An OS-Climate project, physrisk is a library for assessing the physical effects of climate change and thereby the potential benefit of measures to improve resilience.

An introduction and methodology is available here.

Physrisk is primarily designed to run 'bottom-up' calculations that model the impact of climate hazards on large numbers of individual assets (including natural) and operations. These calculations can be used to assess financial risks or socio-economic impacts. To do this physrisk collects:

  • hazard indicators and
  • models of vulnerability of assets/operations to hazards.

Hazard indicators are on-boarded from public resources or inferred from climate projections, e.g. from CMIP or CORDEX data sets. Indicators are created from code in the hazard repo to make calculations as transparent as possible.

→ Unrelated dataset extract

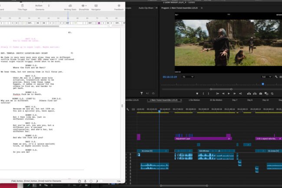The width and height of the screenshot is (282, 188).
Task: Open the Action element type dropdown
Action: pyautogui.click(x=39, y=6)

Physrisk is also designed to be a hosted, e.g. to provide on-demand calculations. physrisk-api and physrisk-ui provide an example API and user interface. A development version of the UI is hosted by OS-Climate.

Using the library

The library can be run locally, although access to the hazard indicator data is needed. The library is installed via:

pip install physrisk-lib

Hazard indicator data is freely available. Members of the project are able to access OS-Climate S3 buckets. Credentials are available here. Information about the project is available via the community-hub. Non-members are able to download or copy hazard indicator data.

Hazard indicator data can be downloaded or copied from the 'os-climate-public-data' bucket. A list of the keys to copy is available from https://os-climate-public-data.s3.amazonaws.com/hazard/keys.txt

An inventory of the hazard data is maintained here (this is used by the physrisk library itself). The UI hazard viewer is a convenient way to browse data sets.

Access to hazard event data requires setting of environment variables specifying the S3 Bucket, for example:

OSC_S3_BUCKET=physrisk-hazard-indicators
OSC_S3_ACCESS_KEY=**********
OSC_S3_SECRET_KEY=**********

For use in a Jupyter environment, it is recommended to put the environment variables in a credentials.env file and do, for example:

from dotenv import load_dotenv
load_dotenv(dotenv_path=dotenv_path, override=True)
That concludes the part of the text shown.